Dudung mengakui masih menemukan sejumlah ganjalan yang perlu dibenahi. "Kita lihat sumbatannya ada di mana, kendalanya ada di mana," ujarnya, seraya menyebut bahwa laporan dari Menteri PPPA mengindikasikan perlunya penyederhanaan persyaratan dan peningkatan kapasitas pengelola. Ia menekankan bahwa bentuk pengelolaan daycare boleh beragam, namun standar pengasuhan tidak bisa ditawar.
Anak harus aman, pengasuh harus berkualitas, pengelolaan harus bertanggung jawab, dan orang tua harus memiliki kepastian bahwa anaknya terlindungi.
Selain isu penitipan anak, Dudung juga mengapresiasi upaya PT Omron Manufacturing Indonesia dalam memberdayakan penyandang disabilitas. Menurutnya, praktik ini sejalan dengan Asta Cita keempat Presiden yang menekankan pembangunan sumber daya manusia inklusif. Ia berharap model pengelolaan yang baik dapat direplikasi oleh perusahaan lain di berbagai kawasan industri.

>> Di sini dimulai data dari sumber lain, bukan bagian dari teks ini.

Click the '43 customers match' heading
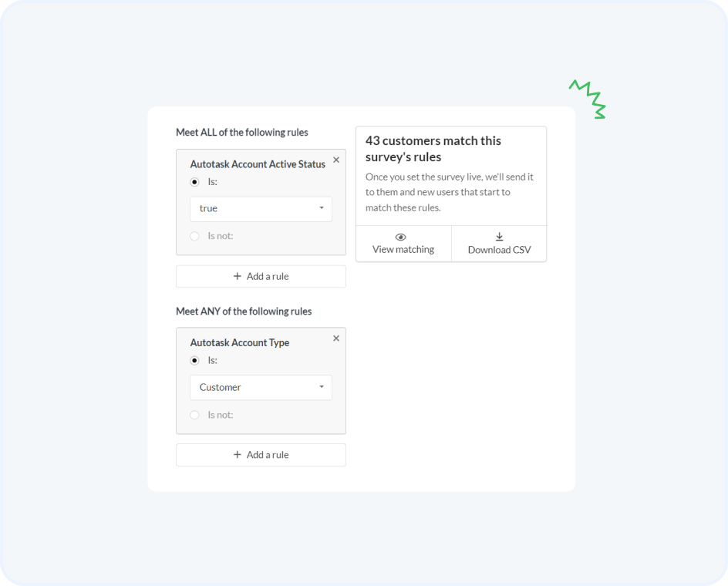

Konteks Indonesia: Daya Saing dan Perlindungan Tenaga Kerja
Bagi pelaku industri dan investor, kebijakan ini membawa implikasi ganda. Di satu sisi, penyediaan daycare yang layak dapat meningkatkan partisipasi angkatan kerja perempuan, yang selama ini terhambat oleh tanggung jawab pengasuhan. Data Kementerian Ketenagakerjaan menunjukkan bahwa sektor manufaktur masih menjadi penyerap tenaga kerja perempuan terbesar, namun banyak yang memilih berhenti setelah melahirkan karena minimnya dukungan fasilitas.
Di sisi lain, kewajiban ini berpotensi menambah beban operasional perusahaan, terutama bagi usaha kecil dan menengah di kawasan industri. Pemerintah perlu memastikan bahwa regulasi yang lahir nanti tidak menjadi penghambat investasi, melainkan insentif yang mendorong terciptanya lingkungan kerja ramah keluarga. Sejumlah negara tetangga seperti Vietnam dan Thailand telah lebih dulu menerapkan standar serupa, dan berhasil menekan angka putus kerja pada pekerja perempuan.

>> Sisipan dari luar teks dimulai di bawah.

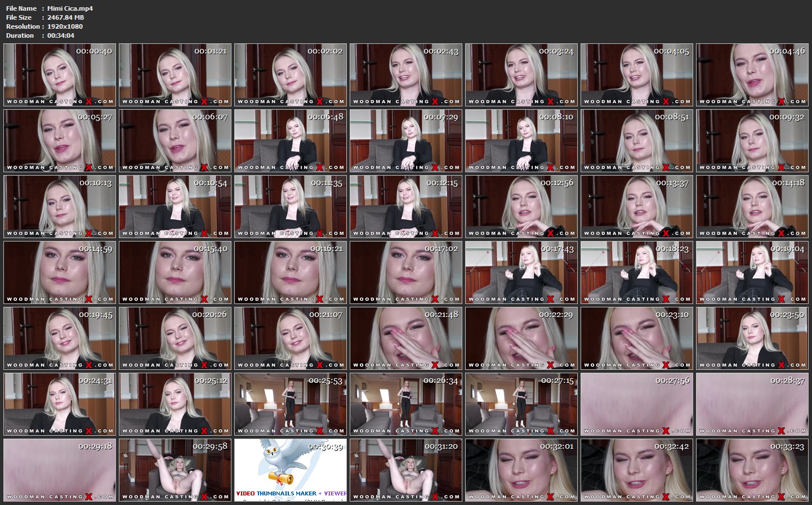The height and width of the screenshot is (505, 812).
Task: Open the thumbnail at 00:14:18
Action: click(x=752, y=207)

Hasil verifikasi di Cikarang akan menjadi bahan masukan bagi kebijakan lintas kementerian dan lembaga. Dudung menyatakan bahwa temuan ini akan digunakan untuk memperkuat tata kelola layanan pengasuhan sementara anak serta memperluas penerapannya di seluruh Indonesia. Namun, tanpa peta jalan yang jelas dan tenggat waktu yang terukur, kekhawatiran tentang implementasi setengah hati masih membayangi.
Pertanyaannya kini: akankah pemerintah menyiapkan insentif fiskal bagi perusahaan yang menanamkan modal di fasilitas daycare, atau justru menyerahkan sepenuhnya pada kesadaran korporasi? Jawaban atas dilema ini akan menentukan apakah kebijakan tersebut menjadi terobosan nyata atau sekadar formalitas di atas kertas.